I have to admit I was at that moment more upset about the waste than I was concerned about Kezia's health. I didn't think it would kill her or anything, and my 'running candy' isn't cheap at $2.00 per package. If Kezia ate all the chews that I had just purchased in preparation for next week's half marathon, I considered it 6 bucks down the pooper. Literally. And I had been really excited to try this new kind I found:
I forced myself to go out into our dog run, which is really one giant toilet, and smells like it too. If I wanted to confirm my suspicions, I knew the proof would be there. I did not notice any unusual excrement; I supposed it would be gooey and some fabulous variation of Cran-Razz or Black Cherry in hue. But I did find shreds of uneaten evidence: lots of little pieces of wrapper without a trace of electrolyte-balancing gummies to be found.
As this was not the first of similar incidents caused by my carelessness, I knew to expect disapproval from Gary. I hoped that discovering the mess and cleaning it up myself might soften his irritation.
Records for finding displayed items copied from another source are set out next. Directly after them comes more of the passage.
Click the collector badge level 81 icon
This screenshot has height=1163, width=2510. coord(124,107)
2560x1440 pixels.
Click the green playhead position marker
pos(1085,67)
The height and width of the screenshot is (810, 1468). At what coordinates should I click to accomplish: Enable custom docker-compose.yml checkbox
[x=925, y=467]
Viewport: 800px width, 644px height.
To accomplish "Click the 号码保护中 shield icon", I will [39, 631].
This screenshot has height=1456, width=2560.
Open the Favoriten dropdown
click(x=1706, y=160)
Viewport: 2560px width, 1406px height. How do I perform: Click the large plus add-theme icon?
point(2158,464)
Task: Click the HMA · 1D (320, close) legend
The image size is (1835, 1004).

But it wasn't hard to see that all the scraps I gathered were not equivalent to 3 full package wrappers in sum. And there was nothing left on the ground.
Which meant, of course, that portions of the wrappers had very likely been consumed by my mischievous husky.
I made a full report to Gary, and together we speculated that the indigestible plastic caused the vomiting, as what he found on the carpet was not red and gooey. I apologized profusely, and accepted my deserved lecture about leaving these things within reach of dogs and kids.
For curiosity's sake, I wish I could have seen Kezia in those first hours after consuming her Energy Gel Blasts and Shot Bloks. Did all that sugar affect her behavior? Was she ill shortly afterward? And also, did she share some with her similarly naughty brother Loki, or was he merely an innocent bystander?
1 comment:
i'm so happy to hear that someone else has a garbage disposal for a pup. Our dog, Jager, has consumed some very interesting items, including a pregnancy test (unused), multiple tubes of chapstick, half a bottle of Ibueprofen, and 20 PB&J sandwiches (the last two ended her up in the hospital). It's not always easy to anticipate what a dog will be interested in, that's for sure!